A tout instant, à chaque exercice, il faut renouveler cette direction d'intention. Sans doute, c'est assujettissant, mais bientôt l'habitude se contracte et fait faire facilement les choses, et avec plus de mérite. L'acte fait par suite de la bonne habitude est plus méritoire que l'acte spontané, réfléchi. Il participe à la nature du vœu, qui ajoute une grâce spéciale à chaque acte accompli en suite de ce vœu. La pratique de la pauvreté sans vœu est moins méritoire que le même acte accompli par suite d’un vœu. L'habitude elle aussi ne diminue pas le mérite de l'acte, au contraire elle l'augmente. L'habitude a quelque analogie avec la grâce habituelle, qui nous rend plus agréables à Dieu, nous et tout ce que nous faisons, que si nous faisions une suite d'actes réfléchis, de la même valeur intrinsèque, mais sans cette grâce. Voyez comme tout se lie, s’enchaîne dans cette doctrine. Je recommande la direction d'intention pendant le temps des vacances. Dans le train ordinaire, on contracte facilement l'habitude de la faire. Quand on est distrait par une chose ou par une autre, ce qui arrive volontiers pendant les vacances, on l'oublie souvent. Il sera bien de faire souvent l'exercice de la préparation du matin sur ce point particulier de la direction d’intention.

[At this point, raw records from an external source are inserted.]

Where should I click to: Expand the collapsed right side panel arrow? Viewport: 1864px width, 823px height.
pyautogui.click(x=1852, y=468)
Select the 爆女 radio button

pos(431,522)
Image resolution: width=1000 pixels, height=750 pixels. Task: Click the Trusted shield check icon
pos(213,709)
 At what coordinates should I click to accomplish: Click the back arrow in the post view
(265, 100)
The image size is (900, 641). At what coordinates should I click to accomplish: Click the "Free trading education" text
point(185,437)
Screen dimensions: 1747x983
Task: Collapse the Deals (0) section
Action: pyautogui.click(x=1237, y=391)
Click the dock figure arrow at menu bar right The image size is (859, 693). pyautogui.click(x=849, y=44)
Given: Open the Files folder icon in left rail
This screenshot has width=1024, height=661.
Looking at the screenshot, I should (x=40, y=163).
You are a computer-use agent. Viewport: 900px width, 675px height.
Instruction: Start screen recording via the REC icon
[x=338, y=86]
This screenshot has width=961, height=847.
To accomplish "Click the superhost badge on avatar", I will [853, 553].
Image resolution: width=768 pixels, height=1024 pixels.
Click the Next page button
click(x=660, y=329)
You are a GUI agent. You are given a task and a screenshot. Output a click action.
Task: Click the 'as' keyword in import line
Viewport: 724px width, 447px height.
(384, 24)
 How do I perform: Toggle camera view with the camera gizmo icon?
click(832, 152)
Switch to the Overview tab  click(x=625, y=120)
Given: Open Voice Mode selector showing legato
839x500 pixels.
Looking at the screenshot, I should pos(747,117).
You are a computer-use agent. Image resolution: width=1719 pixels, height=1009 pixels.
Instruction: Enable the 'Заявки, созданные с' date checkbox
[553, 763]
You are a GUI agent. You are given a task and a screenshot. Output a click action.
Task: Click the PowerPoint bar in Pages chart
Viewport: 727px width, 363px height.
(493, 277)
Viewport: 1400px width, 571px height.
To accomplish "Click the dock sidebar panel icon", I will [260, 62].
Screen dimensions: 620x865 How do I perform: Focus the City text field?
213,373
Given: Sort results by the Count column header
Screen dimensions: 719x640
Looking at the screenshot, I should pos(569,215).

La direction d'intention a été pratiquée par tous les saints. Saint Vincent de Paul, saint Alphonse de Liguori se sont sanctifiés par elle. Elle faisait le fonds de leur vie, elle les mettait en communication habituelle avec Dieu, ils y attachaient une très grande importance, que nous devons y attacher nous-mêmes. Et nous y sommes d’autant plus obligés que Rome vient de se prononcer, en nous donnant l'approbation.